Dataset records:

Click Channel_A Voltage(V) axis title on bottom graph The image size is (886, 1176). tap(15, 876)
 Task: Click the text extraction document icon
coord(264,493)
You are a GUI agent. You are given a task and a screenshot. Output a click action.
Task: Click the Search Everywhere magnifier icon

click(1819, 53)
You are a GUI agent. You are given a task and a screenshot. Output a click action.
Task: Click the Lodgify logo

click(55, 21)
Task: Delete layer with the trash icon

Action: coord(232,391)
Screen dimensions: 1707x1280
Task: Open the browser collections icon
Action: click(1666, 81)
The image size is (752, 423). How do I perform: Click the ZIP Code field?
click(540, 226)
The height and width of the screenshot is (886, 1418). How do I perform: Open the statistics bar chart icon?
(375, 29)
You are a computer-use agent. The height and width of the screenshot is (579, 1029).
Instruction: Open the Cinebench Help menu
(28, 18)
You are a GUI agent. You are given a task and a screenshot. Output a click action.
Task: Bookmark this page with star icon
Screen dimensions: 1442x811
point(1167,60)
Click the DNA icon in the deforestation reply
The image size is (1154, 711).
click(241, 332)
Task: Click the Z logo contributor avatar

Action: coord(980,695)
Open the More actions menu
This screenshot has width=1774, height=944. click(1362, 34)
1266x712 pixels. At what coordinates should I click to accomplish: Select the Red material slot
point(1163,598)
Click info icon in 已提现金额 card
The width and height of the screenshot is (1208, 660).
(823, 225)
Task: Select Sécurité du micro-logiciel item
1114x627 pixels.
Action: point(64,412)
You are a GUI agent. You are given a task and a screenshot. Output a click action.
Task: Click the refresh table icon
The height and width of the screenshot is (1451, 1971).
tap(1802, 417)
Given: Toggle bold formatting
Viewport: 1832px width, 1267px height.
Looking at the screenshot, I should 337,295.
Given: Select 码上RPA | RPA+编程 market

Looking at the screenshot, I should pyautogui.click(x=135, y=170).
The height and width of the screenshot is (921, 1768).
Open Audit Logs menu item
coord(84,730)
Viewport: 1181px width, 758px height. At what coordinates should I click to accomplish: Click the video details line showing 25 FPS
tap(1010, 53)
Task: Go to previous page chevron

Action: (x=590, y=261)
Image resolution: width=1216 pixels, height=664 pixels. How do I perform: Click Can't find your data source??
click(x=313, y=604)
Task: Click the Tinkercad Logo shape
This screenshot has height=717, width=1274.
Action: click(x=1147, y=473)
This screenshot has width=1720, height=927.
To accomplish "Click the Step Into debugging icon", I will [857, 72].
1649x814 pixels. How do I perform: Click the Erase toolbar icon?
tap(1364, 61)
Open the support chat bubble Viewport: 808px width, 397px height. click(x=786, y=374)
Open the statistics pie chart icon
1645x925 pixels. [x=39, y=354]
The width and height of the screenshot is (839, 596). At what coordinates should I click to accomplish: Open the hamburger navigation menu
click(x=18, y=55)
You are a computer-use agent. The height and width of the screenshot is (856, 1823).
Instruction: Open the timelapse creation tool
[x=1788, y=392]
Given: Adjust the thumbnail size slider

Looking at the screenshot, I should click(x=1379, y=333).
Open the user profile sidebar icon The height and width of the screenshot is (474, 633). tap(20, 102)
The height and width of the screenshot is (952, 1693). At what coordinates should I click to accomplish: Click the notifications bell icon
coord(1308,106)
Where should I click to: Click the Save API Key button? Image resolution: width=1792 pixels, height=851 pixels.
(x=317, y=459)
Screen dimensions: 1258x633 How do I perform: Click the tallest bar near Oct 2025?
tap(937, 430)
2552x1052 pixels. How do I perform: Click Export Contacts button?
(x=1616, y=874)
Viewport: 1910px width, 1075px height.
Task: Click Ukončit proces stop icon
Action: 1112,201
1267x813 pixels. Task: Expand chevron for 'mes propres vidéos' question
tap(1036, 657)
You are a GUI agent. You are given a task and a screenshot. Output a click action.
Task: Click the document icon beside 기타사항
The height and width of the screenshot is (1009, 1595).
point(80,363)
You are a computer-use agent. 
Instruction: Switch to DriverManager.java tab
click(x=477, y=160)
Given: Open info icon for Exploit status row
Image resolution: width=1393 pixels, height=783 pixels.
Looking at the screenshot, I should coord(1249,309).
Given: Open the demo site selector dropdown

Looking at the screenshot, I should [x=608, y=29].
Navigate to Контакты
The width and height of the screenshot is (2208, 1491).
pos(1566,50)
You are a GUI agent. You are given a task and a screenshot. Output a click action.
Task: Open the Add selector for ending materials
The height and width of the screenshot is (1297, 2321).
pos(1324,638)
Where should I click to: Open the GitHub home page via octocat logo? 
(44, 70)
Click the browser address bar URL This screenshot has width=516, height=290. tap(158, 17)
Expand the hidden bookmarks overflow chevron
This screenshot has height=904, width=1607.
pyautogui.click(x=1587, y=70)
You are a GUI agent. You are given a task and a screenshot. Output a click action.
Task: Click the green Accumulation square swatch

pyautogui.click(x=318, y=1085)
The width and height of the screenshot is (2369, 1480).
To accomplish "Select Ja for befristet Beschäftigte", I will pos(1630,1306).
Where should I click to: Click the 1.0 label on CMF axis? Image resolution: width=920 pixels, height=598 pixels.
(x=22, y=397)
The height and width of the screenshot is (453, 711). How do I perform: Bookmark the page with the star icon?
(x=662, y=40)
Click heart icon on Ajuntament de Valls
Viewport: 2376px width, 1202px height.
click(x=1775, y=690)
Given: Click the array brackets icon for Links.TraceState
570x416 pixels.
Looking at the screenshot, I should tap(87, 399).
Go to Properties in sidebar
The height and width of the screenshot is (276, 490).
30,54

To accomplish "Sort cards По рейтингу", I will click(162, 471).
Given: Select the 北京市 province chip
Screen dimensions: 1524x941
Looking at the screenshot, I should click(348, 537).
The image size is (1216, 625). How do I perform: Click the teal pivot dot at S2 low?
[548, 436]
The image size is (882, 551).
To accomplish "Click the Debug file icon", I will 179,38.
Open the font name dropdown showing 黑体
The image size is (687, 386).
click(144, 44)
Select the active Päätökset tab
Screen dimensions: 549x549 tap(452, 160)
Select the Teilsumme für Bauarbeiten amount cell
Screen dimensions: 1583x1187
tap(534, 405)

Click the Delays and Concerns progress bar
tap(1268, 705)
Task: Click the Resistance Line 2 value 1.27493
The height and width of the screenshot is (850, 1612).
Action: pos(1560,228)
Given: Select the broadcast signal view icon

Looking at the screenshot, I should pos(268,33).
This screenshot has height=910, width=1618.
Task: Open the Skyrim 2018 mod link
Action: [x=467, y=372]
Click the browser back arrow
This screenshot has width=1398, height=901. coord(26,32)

### Work instructions
Lines from the records above that hold "computer" are the ones to list.

### Solved exercise
You are a computer-use agent. The height and width of the screenshot is (579, 1029).
You are a computer-use agent. The height and width of the screenshot is (856, 1823).
You are a computer-use agent. 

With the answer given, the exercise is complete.